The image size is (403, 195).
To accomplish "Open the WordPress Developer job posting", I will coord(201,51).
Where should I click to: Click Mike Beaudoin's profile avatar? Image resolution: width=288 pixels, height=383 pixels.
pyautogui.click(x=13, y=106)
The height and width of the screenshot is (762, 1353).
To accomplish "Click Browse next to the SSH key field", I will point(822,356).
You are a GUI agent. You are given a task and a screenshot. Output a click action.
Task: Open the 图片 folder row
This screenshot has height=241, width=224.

* [Task objective]: Search the listing for the word "accomplish" and state how many lines contain it. Nothing else belongs in the reply.

* [Answer to this task]: 2